The solvency margin ratio at Nippon Life, whose assets are almost twice the size of the Swiss economy, stood at 975.2 at the end of March, up from 927.9 at the end of September.
But Asahi Mutual Life Insurance, Japan's sixth-largest life insurer and one of the weakest, said its solvency margin ratio was virtually unchanged at 570.3 percent from 570.2 percent.
Just two years ago, Asahi's ratio fell as low as 360 percent. At 200 percent, Japanese regulators would issue a formal warning to improve operations.
A fall in Japan's Nikkei share average to a two-decade low of around 7,600 in April 2003 left several of the biggest players, which have more than 10 percent of their assets invested in stocks, teetering on the brink of failure.
Since then, the insurers have been pruning their sales forces to save costs, cutting equity investments to reduce risk and moving into new fields such as medical care insurance to make up for shrinking demand for traditional policies.
A recovery in Japanese stocks has also helped. The Nikkei average gained 8 percent in the six months to the end of March, taking it to around 11,700.

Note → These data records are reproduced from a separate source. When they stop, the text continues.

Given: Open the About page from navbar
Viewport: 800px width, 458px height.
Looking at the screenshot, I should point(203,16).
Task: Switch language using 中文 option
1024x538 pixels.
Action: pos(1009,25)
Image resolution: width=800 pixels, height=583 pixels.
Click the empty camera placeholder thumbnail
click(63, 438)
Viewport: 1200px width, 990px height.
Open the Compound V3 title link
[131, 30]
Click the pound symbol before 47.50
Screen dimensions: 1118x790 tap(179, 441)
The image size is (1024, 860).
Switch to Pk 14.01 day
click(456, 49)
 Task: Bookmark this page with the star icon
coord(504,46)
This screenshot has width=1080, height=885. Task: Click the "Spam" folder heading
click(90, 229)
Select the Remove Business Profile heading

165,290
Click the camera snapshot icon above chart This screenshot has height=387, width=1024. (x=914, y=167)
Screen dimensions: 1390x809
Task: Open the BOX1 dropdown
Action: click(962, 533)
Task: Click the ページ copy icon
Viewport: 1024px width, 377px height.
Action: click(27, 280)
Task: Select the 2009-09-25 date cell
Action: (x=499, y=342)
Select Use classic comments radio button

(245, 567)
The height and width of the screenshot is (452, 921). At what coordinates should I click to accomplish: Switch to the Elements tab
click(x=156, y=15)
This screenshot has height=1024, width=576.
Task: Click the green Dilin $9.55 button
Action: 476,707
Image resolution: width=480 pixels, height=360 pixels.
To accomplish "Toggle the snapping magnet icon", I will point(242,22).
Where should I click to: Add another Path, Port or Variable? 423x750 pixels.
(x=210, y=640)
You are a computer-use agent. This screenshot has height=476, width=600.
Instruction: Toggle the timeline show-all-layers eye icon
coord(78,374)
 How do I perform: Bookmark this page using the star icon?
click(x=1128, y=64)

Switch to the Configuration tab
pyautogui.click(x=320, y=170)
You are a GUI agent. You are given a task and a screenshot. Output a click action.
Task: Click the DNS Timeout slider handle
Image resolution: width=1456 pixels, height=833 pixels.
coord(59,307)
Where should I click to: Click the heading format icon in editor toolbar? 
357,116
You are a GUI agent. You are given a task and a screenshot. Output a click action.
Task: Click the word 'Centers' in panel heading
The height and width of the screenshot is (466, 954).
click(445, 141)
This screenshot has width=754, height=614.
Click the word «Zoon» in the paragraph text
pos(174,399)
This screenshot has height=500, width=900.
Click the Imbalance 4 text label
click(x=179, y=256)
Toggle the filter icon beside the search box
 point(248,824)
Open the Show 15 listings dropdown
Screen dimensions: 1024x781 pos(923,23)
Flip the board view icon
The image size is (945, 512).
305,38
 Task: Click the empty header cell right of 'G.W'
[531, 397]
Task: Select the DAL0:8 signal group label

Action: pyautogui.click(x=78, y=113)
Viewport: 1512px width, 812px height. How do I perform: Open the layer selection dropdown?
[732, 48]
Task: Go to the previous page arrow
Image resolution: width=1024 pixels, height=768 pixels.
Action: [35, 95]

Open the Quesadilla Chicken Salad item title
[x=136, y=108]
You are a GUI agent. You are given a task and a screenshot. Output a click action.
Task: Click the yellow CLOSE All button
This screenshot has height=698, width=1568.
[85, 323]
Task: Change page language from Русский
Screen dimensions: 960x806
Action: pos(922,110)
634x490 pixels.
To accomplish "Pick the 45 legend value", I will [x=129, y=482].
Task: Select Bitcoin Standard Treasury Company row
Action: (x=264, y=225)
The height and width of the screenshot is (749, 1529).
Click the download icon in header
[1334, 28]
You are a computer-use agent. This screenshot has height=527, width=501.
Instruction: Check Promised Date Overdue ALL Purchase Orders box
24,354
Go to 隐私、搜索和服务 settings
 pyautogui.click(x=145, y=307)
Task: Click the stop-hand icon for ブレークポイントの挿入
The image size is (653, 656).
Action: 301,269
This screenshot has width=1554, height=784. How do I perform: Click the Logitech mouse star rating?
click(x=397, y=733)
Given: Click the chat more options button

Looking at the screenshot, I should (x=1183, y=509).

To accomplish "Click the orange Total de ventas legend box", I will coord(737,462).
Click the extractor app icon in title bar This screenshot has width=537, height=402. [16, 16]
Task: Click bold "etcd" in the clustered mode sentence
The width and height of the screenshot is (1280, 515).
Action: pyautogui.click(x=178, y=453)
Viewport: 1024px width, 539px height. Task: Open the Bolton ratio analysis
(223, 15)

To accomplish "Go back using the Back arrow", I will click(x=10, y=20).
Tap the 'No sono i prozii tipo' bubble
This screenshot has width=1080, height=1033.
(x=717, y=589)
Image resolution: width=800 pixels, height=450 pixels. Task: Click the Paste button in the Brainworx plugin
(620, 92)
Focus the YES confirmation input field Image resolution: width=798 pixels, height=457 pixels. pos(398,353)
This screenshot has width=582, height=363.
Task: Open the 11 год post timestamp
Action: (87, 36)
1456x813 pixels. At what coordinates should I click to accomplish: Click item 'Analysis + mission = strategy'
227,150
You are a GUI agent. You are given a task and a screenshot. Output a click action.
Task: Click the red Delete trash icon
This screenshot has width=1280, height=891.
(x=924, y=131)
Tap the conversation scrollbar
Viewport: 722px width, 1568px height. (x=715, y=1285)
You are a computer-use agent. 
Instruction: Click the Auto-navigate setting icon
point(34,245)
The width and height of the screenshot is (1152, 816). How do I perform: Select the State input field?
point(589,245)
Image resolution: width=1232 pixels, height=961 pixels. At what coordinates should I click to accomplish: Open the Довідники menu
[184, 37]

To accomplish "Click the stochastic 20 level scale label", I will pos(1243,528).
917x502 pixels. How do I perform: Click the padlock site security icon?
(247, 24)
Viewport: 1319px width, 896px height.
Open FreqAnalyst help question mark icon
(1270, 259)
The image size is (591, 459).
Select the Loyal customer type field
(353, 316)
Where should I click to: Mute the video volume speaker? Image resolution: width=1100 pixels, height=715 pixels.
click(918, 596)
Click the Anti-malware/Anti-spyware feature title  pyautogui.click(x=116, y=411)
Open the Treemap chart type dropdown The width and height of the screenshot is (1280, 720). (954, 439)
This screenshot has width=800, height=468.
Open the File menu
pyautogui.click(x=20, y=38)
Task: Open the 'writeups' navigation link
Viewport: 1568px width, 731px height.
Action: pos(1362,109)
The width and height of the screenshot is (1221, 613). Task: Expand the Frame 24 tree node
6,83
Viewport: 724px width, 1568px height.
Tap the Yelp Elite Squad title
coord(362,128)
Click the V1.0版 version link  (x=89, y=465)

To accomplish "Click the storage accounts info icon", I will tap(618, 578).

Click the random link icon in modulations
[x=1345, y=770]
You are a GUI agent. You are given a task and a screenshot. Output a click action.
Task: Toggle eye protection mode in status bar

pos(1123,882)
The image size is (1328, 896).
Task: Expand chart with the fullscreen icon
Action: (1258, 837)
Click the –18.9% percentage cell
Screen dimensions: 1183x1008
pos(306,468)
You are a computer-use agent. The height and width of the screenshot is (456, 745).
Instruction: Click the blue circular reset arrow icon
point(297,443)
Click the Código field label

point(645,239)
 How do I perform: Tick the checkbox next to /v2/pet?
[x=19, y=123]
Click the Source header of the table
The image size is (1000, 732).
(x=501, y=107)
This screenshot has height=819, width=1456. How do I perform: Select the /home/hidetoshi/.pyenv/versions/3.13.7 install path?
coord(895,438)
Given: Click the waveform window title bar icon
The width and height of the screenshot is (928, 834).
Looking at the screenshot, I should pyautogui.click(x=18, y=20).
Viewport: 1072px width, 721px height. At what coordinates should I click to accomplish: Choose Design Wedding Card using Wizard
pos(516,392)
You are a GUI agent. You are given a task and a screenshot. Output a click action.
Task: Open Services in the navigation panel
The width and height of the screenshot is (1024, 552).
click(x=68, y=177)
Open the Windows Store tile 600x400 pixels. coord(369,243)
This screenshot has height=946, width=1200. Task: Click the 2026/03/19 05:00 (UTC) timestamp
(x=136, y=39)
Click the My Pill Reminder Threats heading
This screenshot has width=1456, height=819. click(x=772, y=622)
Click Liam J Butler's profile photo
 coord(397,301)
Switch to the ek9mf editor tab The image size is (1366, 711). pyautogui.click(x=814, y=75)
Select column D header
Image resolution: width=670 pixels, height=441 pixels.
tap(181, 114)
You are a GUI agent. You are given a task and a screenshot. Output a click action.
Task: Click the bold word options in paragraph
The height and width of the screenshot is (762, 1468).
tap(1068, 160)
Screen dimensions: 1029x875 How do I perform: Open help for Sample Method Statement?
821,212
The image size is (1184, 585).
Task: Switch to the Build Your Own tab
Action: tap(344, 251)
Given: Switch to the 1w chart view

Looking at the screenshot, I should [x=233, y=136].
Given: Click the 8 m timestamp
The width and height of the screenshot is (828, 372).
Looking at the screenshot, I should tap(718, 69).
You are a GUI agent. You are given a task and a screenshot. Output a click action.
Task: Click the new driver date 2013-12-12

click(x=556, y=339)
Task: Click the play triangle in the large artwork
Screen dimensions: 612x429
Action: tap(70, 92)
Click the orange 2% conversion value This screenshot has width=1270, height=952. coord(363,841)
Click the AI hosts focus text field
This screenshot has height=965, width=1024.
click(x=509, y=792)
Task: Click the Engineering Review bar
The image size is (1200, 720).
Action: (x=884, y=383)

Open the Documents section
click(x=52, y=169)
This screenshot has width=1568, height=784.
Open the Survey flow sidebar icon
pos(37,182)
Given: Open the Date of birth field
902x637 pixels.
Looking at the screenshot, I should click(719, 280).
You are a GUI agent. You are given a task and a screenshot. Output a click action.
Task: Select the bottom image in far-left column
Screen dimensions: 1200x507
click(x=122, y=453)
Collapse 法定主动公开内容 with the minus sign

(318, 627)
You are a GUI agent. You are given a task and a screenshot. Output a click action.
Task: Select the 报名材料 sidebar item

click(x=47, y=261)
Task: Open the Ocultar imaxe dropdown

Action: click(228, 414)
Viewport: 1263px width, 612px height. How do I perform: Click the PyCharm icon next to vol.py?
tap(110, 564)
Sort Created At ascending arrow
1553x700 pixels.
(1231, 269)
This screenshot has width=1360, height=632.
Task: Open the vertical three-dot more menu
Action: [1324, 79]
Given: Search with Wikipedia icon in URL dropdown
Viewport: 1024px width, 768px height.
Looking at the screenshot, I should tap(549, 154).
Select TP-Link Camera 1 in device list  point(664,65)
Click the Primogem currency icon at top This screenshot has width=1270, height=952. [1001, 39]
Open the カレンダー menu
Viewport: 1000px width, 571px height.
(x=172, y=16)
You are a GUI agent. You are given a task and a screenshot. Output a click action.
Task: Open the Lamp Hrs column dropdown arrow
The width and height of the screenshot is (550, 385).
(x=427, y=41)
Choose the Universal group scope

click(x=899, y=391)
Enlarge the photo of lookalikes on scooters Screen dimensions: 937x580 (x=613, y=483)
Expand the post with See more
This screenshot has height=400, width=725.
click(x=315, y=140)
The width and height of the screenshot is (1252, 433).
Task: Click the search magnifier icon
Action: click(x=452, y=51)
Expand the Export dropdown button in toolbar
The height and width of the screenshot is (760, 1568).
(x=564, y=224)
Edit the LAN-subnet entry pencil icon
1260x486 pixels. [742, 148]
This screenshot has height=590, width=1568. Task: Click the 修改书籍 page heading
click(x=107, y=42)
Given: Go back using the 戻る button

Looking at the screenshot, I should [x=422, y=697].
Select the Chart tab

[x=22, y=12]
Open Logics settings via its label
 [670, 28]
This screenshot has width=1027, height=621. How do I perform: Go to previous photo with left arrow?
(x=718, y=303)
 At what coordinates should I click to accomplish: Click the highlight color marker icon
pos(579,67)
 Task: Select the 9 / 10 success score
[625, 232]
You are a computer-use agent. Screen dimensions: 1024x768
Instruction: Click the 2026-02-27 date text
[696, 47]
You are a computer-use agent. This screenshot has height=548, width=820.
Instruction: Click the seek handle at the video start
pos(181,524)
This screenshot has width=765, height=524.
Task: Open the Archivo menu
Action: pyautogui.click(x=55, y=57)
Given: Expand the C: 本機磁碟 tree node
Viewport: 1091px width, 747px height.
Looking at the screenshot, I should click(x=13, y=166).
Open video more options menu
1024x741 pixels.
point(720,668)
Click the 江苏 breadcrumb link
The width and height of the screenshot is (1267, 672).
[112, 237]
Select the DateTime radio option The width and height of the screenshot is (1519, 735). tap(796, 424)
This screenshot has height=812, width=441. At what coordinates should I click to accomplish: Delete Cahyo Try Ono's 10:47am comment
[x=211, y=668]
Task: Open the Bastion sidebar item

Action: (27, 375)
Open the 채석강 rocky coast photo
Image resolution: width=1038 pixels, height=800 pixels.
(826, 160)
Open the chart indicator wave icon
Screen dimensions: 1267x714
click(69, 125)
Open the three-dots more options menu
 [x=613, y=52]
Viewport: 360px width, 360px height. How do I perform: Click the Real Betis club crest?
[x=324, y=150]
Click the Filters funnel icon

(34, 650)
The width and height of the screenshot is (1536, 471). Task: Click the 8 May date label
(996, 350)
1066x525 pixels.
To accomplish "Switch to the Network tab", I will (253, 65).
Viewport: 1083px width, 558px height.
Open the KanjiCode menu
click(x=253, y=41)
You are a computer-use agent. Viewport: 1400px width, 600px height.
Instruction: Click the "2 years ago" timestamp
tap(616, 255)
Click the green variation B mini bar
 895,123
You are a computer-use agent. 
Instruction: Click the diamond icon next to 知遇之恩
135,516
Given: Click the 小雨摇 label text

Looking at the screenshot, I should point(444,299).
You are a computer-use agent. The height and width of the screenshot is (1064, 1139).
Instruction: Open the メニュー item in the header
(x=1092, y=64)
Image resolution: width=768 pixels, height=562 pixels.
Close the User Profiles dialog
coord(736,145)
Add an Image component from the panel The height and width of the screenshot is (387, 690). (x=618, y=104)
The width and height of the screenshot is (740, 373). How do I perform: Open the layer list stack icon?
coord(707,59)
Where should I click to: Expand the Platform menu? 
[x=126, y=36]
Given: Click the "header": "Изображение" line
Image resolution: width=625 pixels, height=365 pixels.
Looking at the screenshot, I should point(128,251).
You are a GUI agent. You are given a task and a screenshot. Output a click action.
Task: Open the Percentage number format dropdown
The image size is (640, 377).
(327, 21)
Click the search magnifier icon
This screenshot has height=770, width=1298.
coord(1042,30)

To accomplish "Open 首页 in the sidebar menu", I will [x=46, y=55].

Partly as a result, Moody's Investors Service upgraded the financial strength ratings of the top eight life insurers earlier this year to an average rating of Baa2.
Analysts, though, say many problems remain for the big insurers despite their stronger financial health.
Low returns on investments have left many insurers with a "negative spread" between their income and guaranteed annual payouts on policies that average between 3 and 3.5 percent.
The top three insurers, including Nippon Life, Dai-ichi Mutual Life Insurance Co and Meiji Yasuda Life Insurance Co, made an average return on their assets of just over two percent in the year to March, their earnings results showed. "We're expecting low interest rates in Japan to weigh on our investment results again this year," Sadao Kato, managing director at Nippon Life told reporters, adding that the current yield on 10-year Japanese government bonds of close to 1.2 percent was "abnormally low."
The life insurers generally hold bonds to maturity and like to lock in higher coupons as interest rates rise.